* _To be done_:
• 1. Answer these from the devotional posts, one line each:
(a) What does the opening poem say there will always be after the rain?
(b) What is the name of the kid who received the nephew's bike?
(c) Which Bible passage, with its version, is quoted?
• 2. In the devotional posts, start at the words "Slavery still exists, we" and stop after "(New International Version)". Rewrite that part, substituting "servitude" for "bondage".
• 3. Extend the devotional posts with a new passage that picks up after their final sentence.

* _Provided text_:
· · · ·
There will always be sunshine, after the rain....

Perhaps you may stumble, perhaps even fall;

But God's always ready, to answer your call....

He knows every heartache, sees every tear,

A word from His lips, can calm every fear...

Your sorrows may linger, throughout the night,

But suddenly vanish, dawn's early light...

The Savior is waiting, somewhere above,

To give you His grace, and send you His love...



God promises a safe landing, not a calm passage.​
 
Lord please heal me of my lack of trust-in you, in friends, in men. Help me to see myself rightly because of you and what you have done for me and not be so scared of who you have made me to be. Lord prepare me for the desires of my heart because I don't think I will ever get married, or have children if I can't rid myself of the habits and thinking that has polluted my life for way to long now. I'm just a mess Lord and I need you. I can't live my life without you. I don't wanna keep hiding from my feeling and my hurt. I wanna live. For freedom Christ has set me free. I wanna start living as a free woman today. Now. Lord help me.
 
Moment of gratitude: My nephew's school mentor sent me the photos of the kid who received my nephew's too-small bike, which they had fixed and restored as a project. Happy lil kid..nice smile and ironically, his name is Isaiah. God, thank you for my nephew's mentor, who is helping us teach him to sow into the lives of others. Sometimes people outside of family have a greater impact than I give them credit for.. but then again, he's a brother in Christ, so he IS family. :yep:

Happy riding, Isaiah!
 
Slavery still exists, we just like to think it doesn't and push it under the discomfort carpet because it hurts our sensibilities. We must open our eyes daily to those around us who are in bondage to other human beings who abuse and torment them. The solution to freedom might be us.

Matthew 25:35-36 (New International Version)

35For I was hungry and you gave me something to eat, I was thirsty and you gave me something to drink, I was a stranger and you invited me in, 36I needed clothes and you clothed me, I was sick and you looked after me, I was in prison and you came to visit me.'
 
Lord I need help I can't trust,can't relax and I hate feeling so unable to help myself.I wish I didn't need anyone to help me so I can be successful without the sappiness and the fakeness.I just want to make a great deal of money and issue to the causes that really save life.I want to feel ok with me and not beat myself up.Im glad I haven't started cutting myself anymore or starving myself.I just want my one day to come..I pray this interview I go on will produce a job even if its only seasonal
 
wonders why it's easier to hear YHWH SAY: Girl you KNOW YOU WAS WRONG.. than it is to hear it from a human???? yes its still OUCH but it's a diffrent kind of OUCH not a I KNOW YOU DIDN'T SAY THAT ABOUT ME. BUT FROM God is like.. okay.. I hear you... how do i fix it?
 
Beautiful... :yep:


wonders why it's easier to hear YHWH SAY: Girl you KNOW YOU WAS WRONG.. than it is to hear it from a human???? yes its still OUCH but it's a diffrent kind of OUCH not a I KNOW YOU DIDN'T SAY THAT ABOUT ME. BUT FROM God is like.. okay.. I hear you... how do i fix it?
· · · ·
* _Given material_:
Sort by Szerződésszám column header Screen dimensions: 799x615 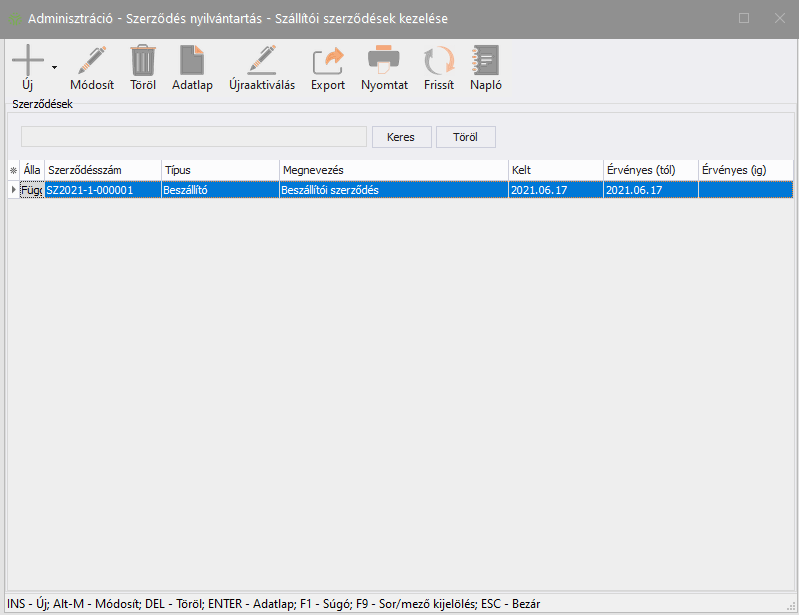pyautogui.click(x=102, y=170)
· · · ·
* _The answers_:
• 1.
(a) Sunshine.
(b) Isaiah.
(c) Matthew 25:35-36 (New International Version).

• 2.
Slavery still exists, we just like to think it doesn't and push it under the discomfort carpet because it hurts our sensibilities. We must open our eyes daily to those around us who are in servitude to other human beings who abuse and torment them. The solution to freedom might be us.

Matthew 25:35-36 (New International Version)

• 3.
 
When I read the Bible, I take it personally...

Romans 4:18, 21 and 22 (NLT) say... 18 Even when there was no reason for hope, Abraham kept hoping—believing that he would become the father of many nations. 21 He was fully convinced that God is able to do whatever he promises. 22 And because of Abraham’s faith, God counted him as righteous.

But I take this personally so it reads to me...

Even when there is no reason for hope, I, Reminiscing, will keep hoping - believing that all His plans for me will be fulfilled. I am fully convinced that God is able to do whatever He promises and because of my faith, I am counted as righteous.

Righteous means that I am worthy to receive ALL of his blessings.

God is the same God, yesterday, today and forever. His Word is not just history, it's personal. It is a declaration of what he did then and is still doing today.

I wrote it down, I made it plain, I declared today in JESUS' NAME, that every promise will be fulfilled.

Thank you God for this message you placed in my heart this morning!
 
Ephesians 2:4-5

4But God, being rich in mercy, because of the great love with which he loved us, 5 even when we were dead in our trespasses, made us alive together with Christ— by grace you have been saved—

Lord thank you for your Mercy. I realize that my whole life is continuous But God moments that show how merciful and loving you are even when I didn't love you. I am glad that your Mercy stalks me day after day. That your mercies are renewed each morning. Thank you for Loving me. That you don't act based on emotions but for the praise of your Glory. Thank you for making me alive in Christ.
 
Trying to figure out Dec. 25 as Jesus' birthday...was driving me crazy. So, St. John's conception dated by his father's priestly duties in the Temple at the Golden Altar...occurring once a year and the lot fell to him. That's the Day of Atonement, 7th Hebrew month, Gregorian, September-ish.

Luke 1:26

In the sixth month, God sent the angel Gabriel to Nazareth, a town in Galilee,

That would probably mean in the 6th gestational month of Elizabeth, around March or Adar/Nissan when Passover is. And 9 months of that date is Kislev/December-ish. There's a diff. between the Julian and Gregorian calendars and the orthodox celebrate Christmas and Easter roughly 2 weeks later...but still very much within that time span.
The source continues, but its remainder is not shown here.